_What to produce_.
Write the next part of the post on a former journalist's book ideas and weight loss with potatoes, picking up after its final sentence.

_Text under study_.
◆ ◆ ◆ ◆

When I was training to be a journalist a few years ago, one of the reporters who taught us, Reg Scott, who went on to become Lord Mayor of Plymouth, memorably said: "Every journalist should write a bloody book."

The thought's always stayed with me, and even though I turned my back on journalism in 1988 for the odious world of PR and advertising, I've no doubt that oneday I'll churn something out.

It won't be Dostoyevsky though or even a Mills & Boon. I'm afraid that my populist tastes mean that my two book ideas at the moment are:
1) The Potato Diet
2) What happened after Extreme Makeover? (This is probably more like a magazine article than a book).

On (1), back in 2004 I lost around 2.5 stones (that's 35 pounds for my US chums), largely thanks to the potato. At that time Atkins had become all the rage, and I did try it for six weeks but never felt comfortable about the lack of fruit and veg and the disgusting amounts of cream and fat. I started having, every day at the work cafeteria, a jacket potato with smoked mackeral and salad. I had a decent breakfast, and didn't need much for dinner. And gradually the weight fell off, plus I felt good. Potatoes are good for you. They still get a bad press. The GI diet for example only allows new potatoes served with protein to minimise their high GI (or is it a low GI?).

◆ ◆ ◆ ◆

_Given information_.

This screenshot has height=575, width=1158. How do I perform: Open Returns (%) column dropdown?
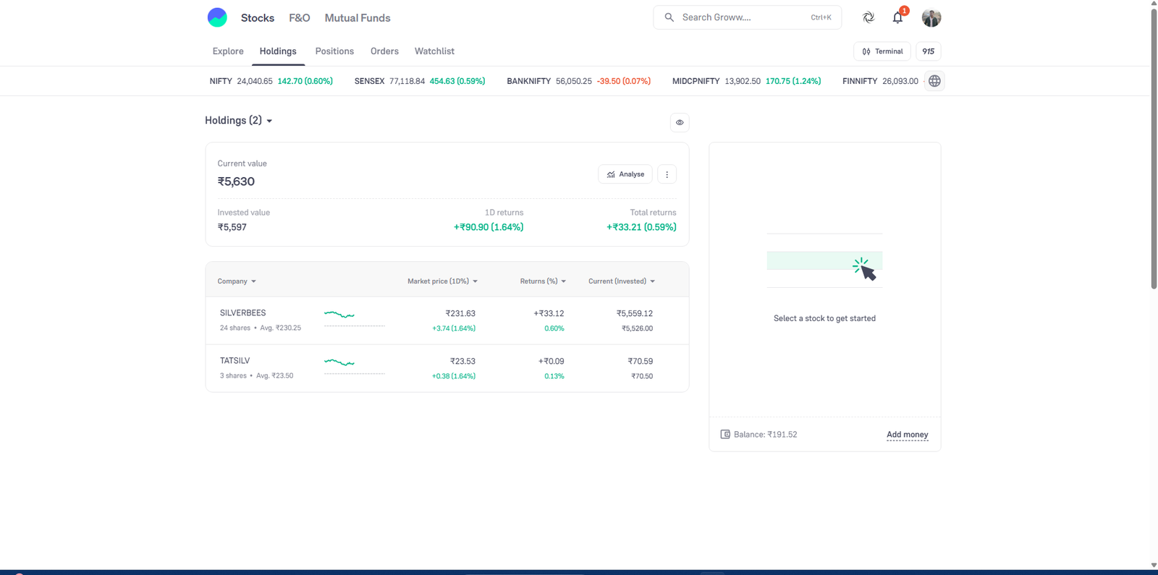pos(543,281)
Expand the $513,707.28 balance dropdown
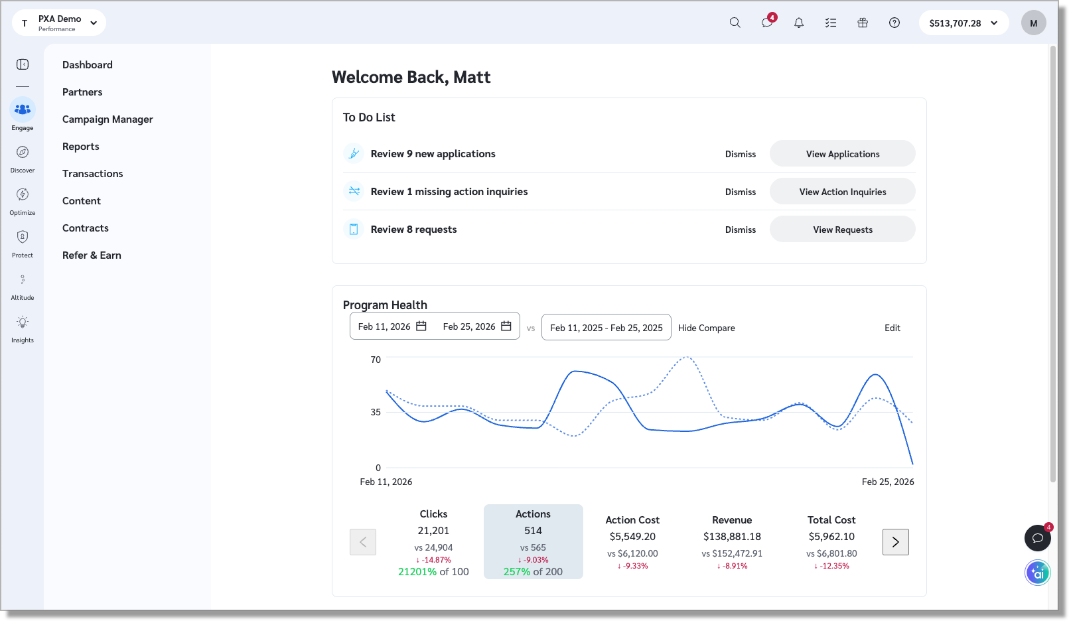The image size is (1069, 621). [x=963, y=23]

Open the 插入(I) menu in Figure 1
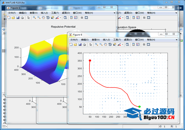click(44, 13)
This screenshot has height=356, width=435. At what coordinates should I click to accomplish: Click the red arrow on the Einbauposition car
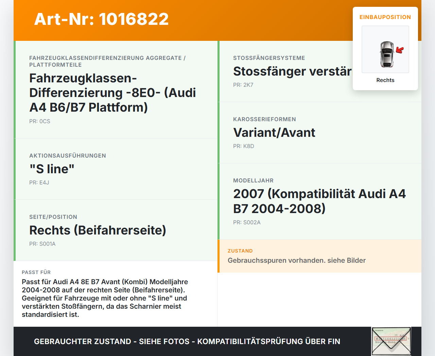(x=400, y=50)
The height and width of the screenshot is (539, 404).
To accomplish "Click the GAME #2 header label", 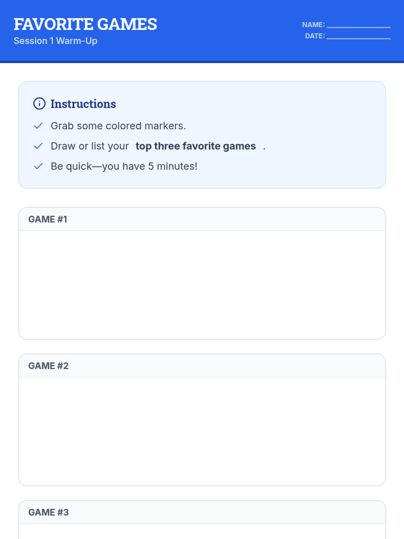I will 48,366.
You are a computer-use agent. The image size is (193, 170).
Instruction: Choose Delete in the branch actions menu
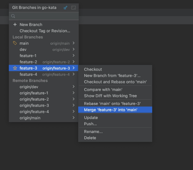tap(90, 138)
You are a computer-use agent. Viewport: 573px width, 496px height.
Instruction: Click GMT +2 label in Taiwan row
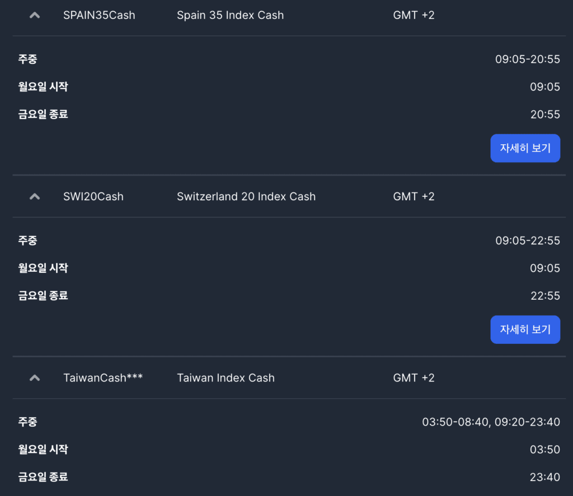click(414, 377)
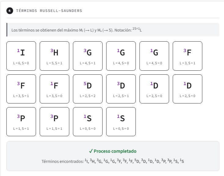Select the ³H term card
The image size is (224, 176).
pyautogui.click(x=54, y=56)
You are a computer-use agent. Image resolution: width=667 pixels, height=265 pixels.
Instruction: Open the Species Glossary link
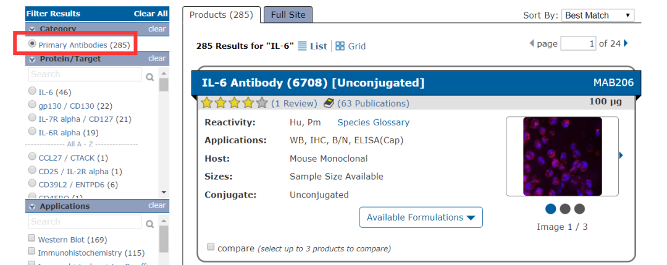click(373, 122)
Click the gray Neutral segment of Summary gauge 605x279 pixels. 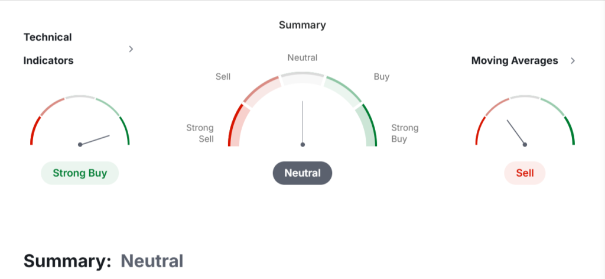(x=303, y=79)
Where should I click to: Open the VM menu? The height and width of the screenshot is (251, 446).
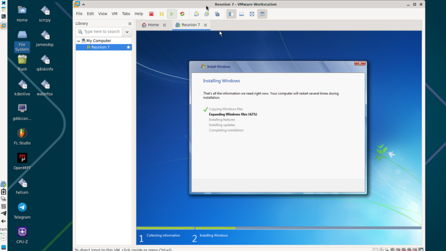[114, 14]
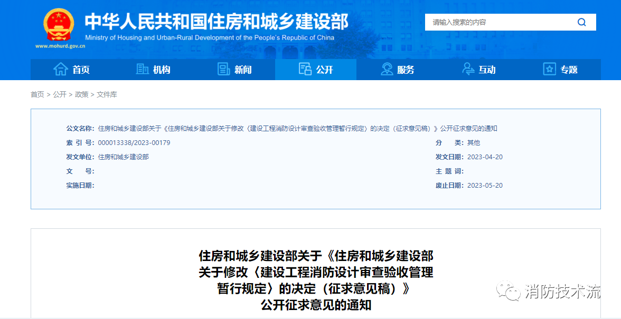Click the 消防技术流 watermark logo
The height and width of the screenshot is (319, 621).
[549, 289]
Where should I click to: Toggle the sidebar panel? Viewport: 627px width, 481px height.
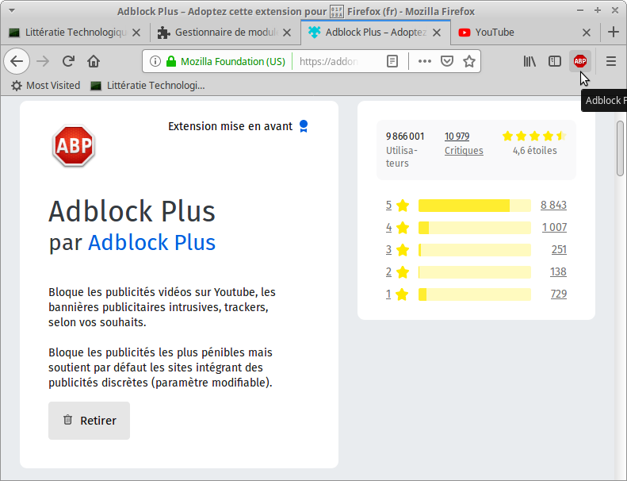click(x=555, y=61)
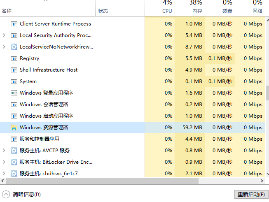Expand the 服务主机: BitLocker Drive Encryption entry
Image resolution: width=269 pixels, height=202 pixels.
click(x=4, y=162)
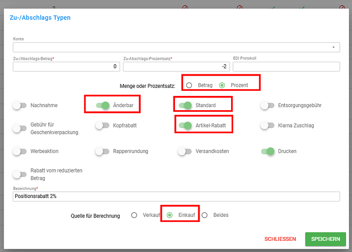The image size is (352, 252).
Task: Select the Betrag radio button
Action: click(x=189, y=85)
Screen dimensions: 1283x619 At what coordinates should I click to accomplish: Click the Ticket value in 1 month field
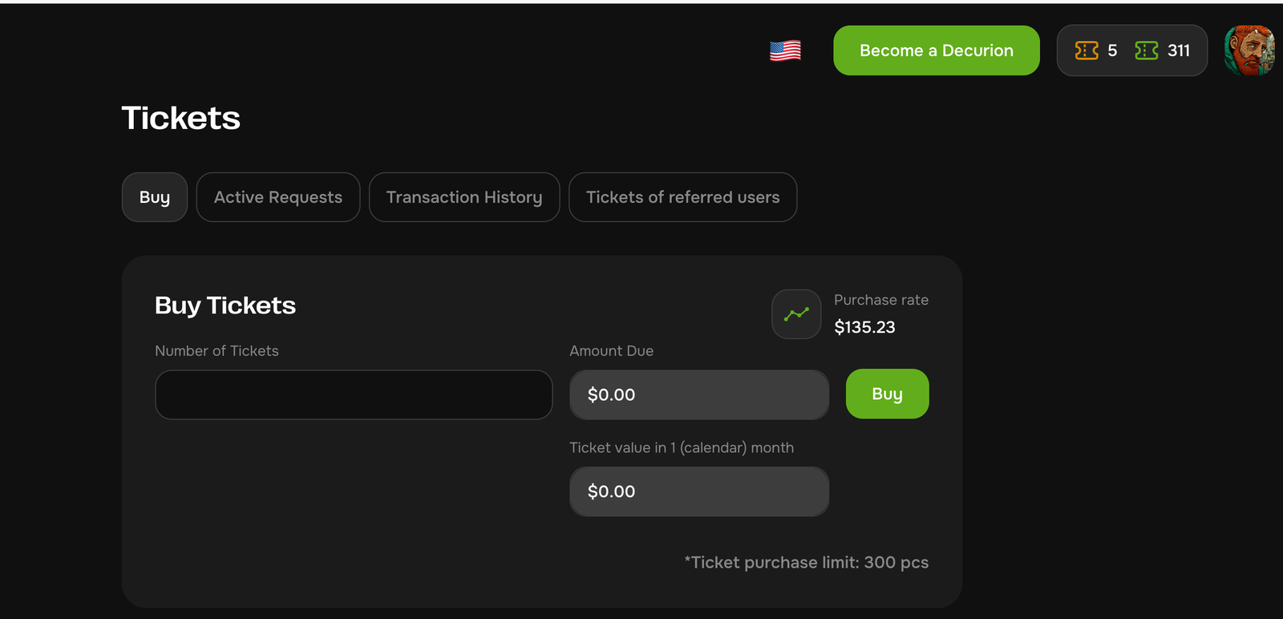tap(698, 492)
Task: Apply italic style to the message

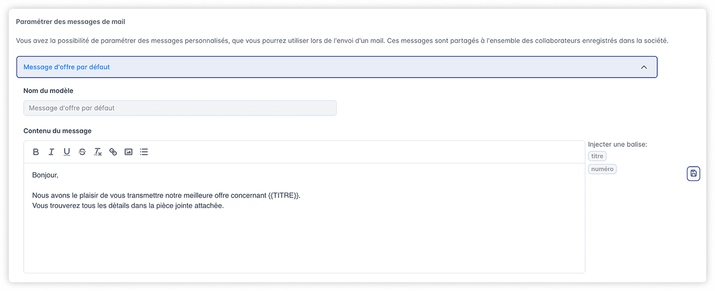Action: (x=51, y=152)
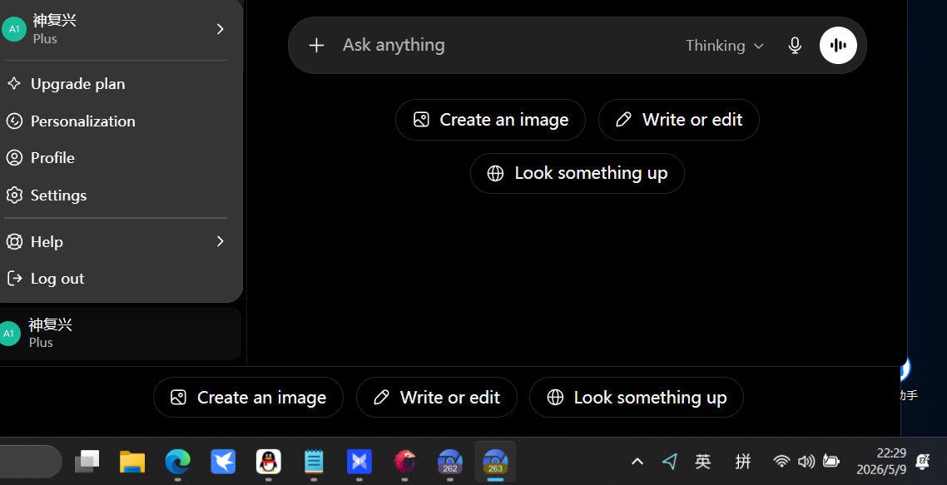Expand the Help submenu arrow
The image size is (947, 485).
pyautogui.click(x=220, y=241)
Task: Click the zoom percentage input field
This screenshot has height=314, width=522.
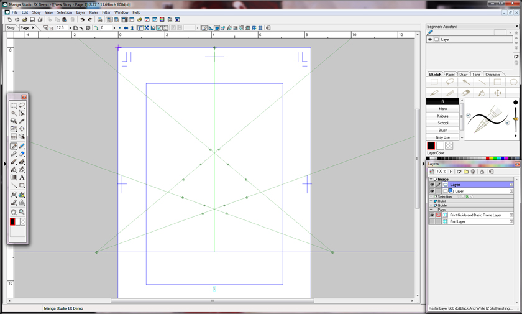Action: pyautogui.click(x=62, y=28)
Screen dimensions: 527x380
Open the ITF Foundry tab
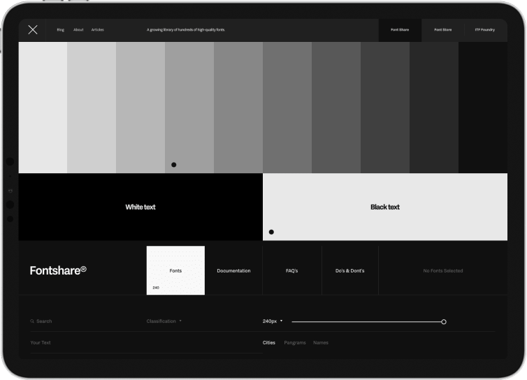pos(484,30)
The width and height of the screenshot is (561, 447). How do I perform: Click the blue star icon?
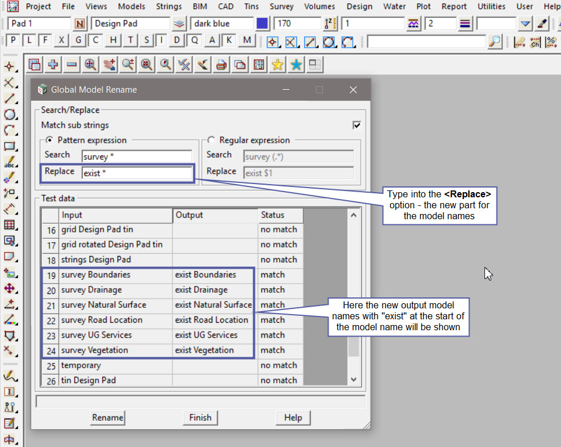[x=296, y=65]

◆ ◆ ◆ ◆

_Answer to this problem_.
But the whole crux of dieting is that you should find one that works for you, and for me, potatoes are filling and comforting so I'm not bothered about all this pseudo nutritional guff about sugar surges and energy drops. All I know is that when I eat a high protein diet, I'm too fatigued to go to the gym.

The other book idea stems from my fascination with the US (and now UK) programme "Extreme Makeover." I would love to find out what happened a year or so after the makeover. I don't see how you can turn Randy from the Blue Ridge Mountains into a handsome stud who goes home to the wife whose looks approximated his when they married, and not expect trouble. Their confidence must soar; they must suddenly want to become sociable after hiding themselves away. Yet we never hear what happened. What do you think folks? Food for thought, or back to the drawing board?!